Tomczyk Samuel
Department of Health and Prevention, Institute of Psychology, University of Greifswald, Greifswald, Germany.
Front Psychol. 2022 Jul 22;13:899092. doi: 10.3389/fpsyg.2022.899092. eCollection 2022.
Privacy concerns are an important barrier to adoption and continued use of digital technologies, particularly in the health sector. With the introduction of mobile health applications (mHealth apps), the construct of app information privacy concerns has received increased attention. However, few validated measures exist to capture said concerns in population samples, although they can help to improve public health efforts.
Using a cross-sectional survey of German adults (mean age = 35.62; 63.5% female), this study examined psychometric properties of the app information privacy concerns scale (AIPC). Analyses comprised confirmatory factor analysis, factorial validity (exploratory factor analysis), internal consistency, convergent validity (i.e., correlations with privacy victimhood, and app privacy concerns), and discriminant validity (i.e., daily app use, adoption intentions, and attitudes toward COVID-19 contact tracing app use).
The analysis did not support the proposed three-factor structure of the AIPC (i.e., anxiety, personal attitude, and requirements). Instead, a four-factor model was preferable that differentiated requirements regarding disclosure policies, and personal control. In addition, factors mirroring anxiety and personal attitude were extracted, but shared a significant overlap. However, these factors showed good reliability, convergent and discriminant validity.

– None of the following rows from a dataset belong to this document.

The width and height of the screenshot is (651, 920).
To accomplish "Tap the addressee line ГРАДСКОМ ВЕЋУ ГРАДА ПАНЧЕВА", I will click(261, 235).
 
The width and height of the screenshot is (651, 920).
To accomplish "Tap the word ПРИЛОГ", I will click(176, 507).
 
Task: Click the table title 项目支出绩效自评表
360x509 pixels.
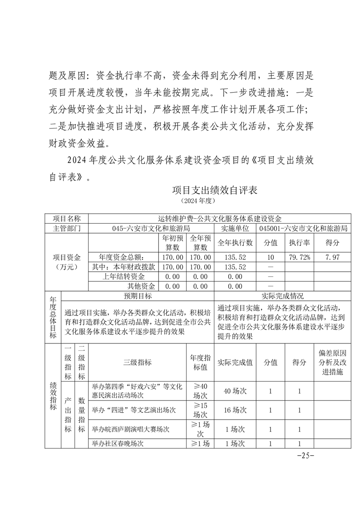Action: point(215,190)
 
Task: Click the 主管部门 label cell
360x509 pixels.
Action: point(67,228)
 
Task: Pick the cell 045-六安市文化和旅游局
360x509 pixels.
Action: point(151,228)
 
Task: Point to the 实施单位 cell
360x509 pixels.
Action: point(235,228)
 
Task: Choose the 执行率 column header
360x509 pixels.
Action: point(299,243)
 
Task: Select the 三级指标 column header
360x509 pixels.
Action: point(137,362)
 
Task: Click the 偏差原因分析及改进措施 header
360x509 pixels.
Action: point(332,362)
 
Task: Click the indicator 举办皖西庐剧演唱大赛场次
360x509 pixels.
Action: point(131,429)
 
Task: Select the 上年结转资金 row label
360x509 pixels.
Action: point(124,276)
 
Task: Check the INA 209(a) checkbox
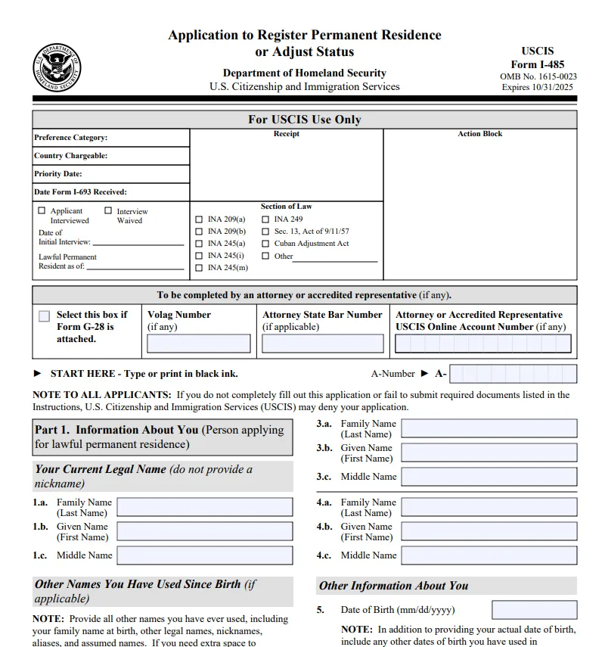[199, 219]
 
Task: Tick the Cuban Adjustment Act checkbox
[265, 244]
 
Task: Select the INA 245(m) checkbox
[199, 268]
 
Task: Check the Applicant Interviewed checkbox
[42, 211]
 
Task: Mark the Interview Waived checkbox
[108, 211]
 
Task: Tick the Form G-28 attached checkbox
[45, 316]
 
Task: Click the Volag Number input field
[199, 344]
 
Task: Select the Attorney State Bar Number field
[323, 344]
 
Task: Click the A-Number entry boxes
[513, 374]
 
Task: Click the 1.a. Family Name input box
[205, 507]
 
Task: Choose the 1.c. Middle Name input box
[205, 555]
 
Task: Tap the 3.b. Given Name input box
[489, 453]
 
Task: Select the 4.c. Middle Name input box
[489, 555]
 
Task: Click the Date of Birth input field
[534, 610]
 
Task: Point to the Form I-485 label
[537, 64]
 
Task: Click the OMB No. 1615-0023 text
[538, 76]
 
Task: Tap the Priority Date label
[58, 174]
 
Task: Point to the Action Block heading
[479, 134]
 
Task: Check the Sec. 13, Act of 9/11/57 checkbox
[265, 232]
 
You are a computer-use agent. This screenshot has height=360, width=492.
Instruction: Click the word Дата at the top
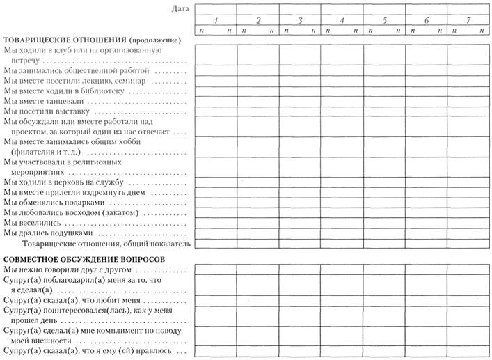(179, 8)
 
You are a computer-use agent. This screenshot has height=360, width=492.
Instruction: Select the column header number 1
(216, 21)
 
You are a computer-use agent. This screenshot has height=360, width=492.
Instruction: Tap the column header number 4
(342, 21)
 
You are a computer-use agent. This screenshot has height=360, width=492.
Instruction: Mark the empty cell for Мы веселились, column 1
(216, 223)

The findings underline the role of app information privacy concerns as a significant barrier to mHealth app use. In this context, anxiety and personal attitudes seemed particularly relevant, which has implications for health communication. Moreover, the observed differentiation of external (disclosure) and internal (control) requirements aligns with health behavior change models and thus is a promising area for future research.

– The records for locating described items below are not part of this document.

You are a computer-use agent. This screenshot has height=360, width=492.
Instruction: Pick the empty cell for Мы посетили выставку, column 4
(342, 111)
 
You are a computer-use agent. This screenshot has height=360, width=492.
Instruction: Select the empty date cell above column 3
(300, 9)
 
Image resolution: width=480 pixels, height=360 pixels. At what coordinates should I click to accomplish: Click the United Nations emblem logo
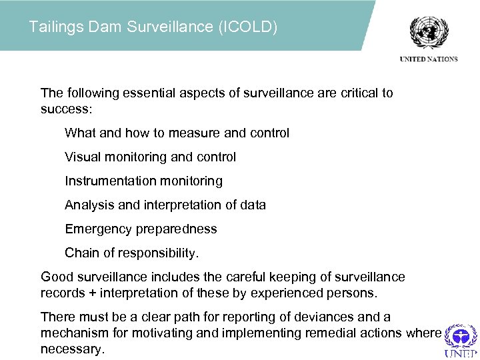[429, 32]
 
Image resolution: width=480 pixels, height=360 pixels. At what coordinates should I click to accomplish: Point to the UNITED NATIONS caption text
[429, 59]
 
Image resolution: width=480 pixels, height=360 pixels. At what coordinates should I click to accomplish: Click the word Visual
[81, 157]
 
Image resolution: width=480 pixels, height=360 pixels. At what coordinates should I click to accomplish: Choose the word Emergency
[98, 229]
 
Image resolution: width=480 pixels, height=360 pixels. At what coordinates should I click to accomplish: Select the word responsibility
[158, 253]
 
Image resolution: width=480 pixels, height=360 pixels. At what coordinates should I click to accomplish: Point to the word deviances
[316, 317]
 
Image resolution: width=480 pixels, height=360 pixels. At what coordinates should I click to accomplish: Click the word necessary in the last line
[72, 349]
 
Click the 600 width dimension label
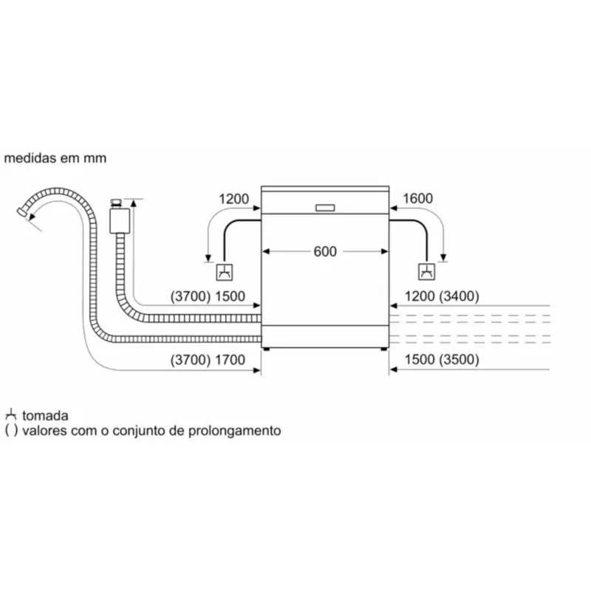coord(325,251)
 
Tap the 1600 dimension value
coord(417,198)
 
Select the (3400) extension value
coord(459,296)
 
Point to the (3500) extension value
coord(459,360)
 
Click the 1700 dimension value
coord(230,360)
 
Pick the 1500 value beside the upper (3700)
coord(230,297)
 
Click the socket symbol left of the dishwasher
coord(225,272)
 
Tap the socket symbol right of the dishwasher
coord(427,272)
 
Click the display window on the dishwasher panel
coord(325,208)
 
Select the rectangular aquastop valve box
coord(120,220)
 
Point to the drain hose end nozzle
coord(22,212)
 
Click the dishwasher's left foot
coord(267,349)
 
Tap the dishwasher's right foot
coord(383,349)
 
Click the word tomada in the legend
coord(45,416)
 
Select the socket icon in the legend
coord(11,414)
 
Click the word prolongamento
coord(234,431)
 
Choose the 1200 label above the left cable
coord(233,199)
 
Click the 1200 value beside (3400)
coord(420,296)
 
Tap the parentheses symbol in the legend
coord(11,431)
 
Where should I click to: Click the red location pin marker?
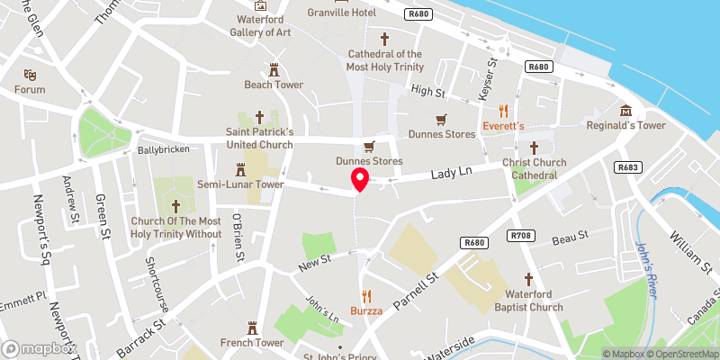(360, 178)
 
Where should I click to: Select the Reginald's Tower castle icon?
(626, 108)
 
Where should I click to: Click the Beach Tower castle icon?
(274, 68)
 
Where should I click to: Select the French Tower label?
(252, 343)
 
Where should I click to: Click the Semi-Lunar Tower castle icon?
(240, 168)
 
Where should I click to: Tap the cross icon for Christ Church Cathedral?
(534, 148)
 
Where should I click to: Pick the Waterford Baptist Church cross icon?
(528, 279)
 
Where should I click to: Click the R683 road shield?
(627, 167)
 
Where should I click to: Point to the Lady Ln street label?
(451, 171)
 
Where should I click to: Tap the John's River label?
(646, 260)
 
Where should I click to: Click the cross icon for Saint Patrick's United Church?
(260, 117)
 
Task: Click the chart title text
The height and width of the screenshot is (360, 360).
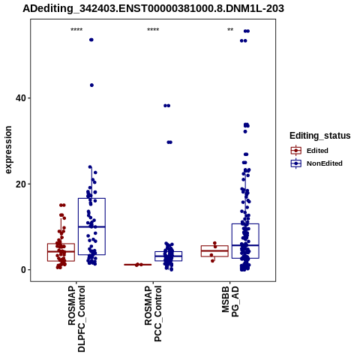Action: pos(153,9)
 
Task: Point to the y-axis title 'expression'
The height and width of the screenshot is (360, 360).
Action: pos(8,150)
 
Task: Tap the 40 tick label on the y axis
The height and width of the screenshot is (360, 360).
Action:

隐私问题是数字技术应用和持续使用的重要障碍,尤其是在卫生领域。随着移动健康应用程序(mHealth应用)的推出,应用程序信息隐私问题这一概念受到了越来越多的关注。然而,尽管这些措施有助于改善公共卫生工作,但在总体样本中,用于捕捉上述问题的经过验证的措施却很少。

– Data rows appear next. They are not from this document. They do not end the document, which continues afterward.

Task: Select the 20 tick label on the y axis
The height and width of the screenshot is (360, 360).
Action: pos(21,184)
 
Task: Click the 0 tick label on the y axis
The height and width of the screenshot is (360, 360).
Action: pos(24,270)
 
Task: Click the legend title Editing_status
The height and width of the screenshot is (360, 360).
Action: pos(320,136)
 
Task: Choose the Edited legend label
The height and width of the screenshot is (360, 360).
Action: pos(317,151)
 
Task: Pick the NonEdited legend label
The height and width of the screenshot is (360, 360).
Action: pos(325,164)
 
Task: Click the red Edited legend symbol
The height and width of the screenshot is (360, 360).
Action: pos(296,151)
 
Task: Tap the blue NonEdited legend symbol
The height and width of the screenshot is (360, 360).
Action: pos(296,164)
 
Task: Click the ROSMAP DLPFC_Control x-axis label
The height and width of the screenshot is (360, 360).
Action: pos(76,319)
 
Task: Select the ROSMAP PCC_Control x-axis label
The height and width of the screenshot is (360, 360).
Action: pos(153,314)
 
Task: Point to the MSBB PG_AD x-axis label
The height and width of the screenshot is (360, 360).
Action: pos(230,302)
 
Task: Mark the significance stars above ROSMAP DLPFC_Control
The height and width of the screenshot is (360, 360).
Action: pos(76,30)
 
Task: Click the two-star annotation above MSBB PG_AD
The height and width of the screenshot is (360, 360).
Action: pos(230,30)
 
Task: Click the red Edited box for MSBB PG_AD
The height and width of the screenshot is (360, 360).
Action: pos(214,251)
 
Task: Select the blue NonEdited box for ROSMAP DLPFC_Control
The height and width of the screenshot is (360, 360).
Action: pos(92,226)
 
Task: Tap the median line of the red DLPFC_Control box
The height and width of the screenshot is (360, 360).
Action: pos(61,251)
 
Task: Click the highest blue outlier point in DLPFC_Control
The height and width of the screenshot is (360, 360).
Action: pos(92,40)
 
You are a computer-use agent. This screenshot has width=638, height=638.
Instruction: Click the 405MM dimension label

本研究采用对德国成年人的横断面调查(平均年龄=35.62岁;63.5%为女性),检验了应用程序信息隐私问题量表(AIPC)的心理测量特性。分析包括验证性因素分析、因子效度(探索性因素分析)、内部一致性、收敛效度(即与隐私受害者身份以及应用程序隐私问题的相关性)和区分效度(即每日应用程序使用情况、采用意愿以及对COVID-19接触者追踪应用程序使用的态度)。
分析不支持AIPC提议的三因素结构(即焦虑、个人态度和要求)。相反,一个四因素模型更可取,该模型区分了关于披露政策和个人控制的要求。此外,提取了反映焦虑和个人态度的因素,但它们有很大的重叠。然而,这些因素显示出良好的信度、收敛效度和区分效度。
研究结果强调了应用程序信息隐私问题作为mHealth应用使用的重大障碍的作用。在这种情况下,焦虑和个人态度似乎尤为相关,这对健康传播有影响。此外,观察到的外部(披露)和内部(控制)要求的差异与健康行为改变模型一致,因此是未来研究的一个有前景的领域。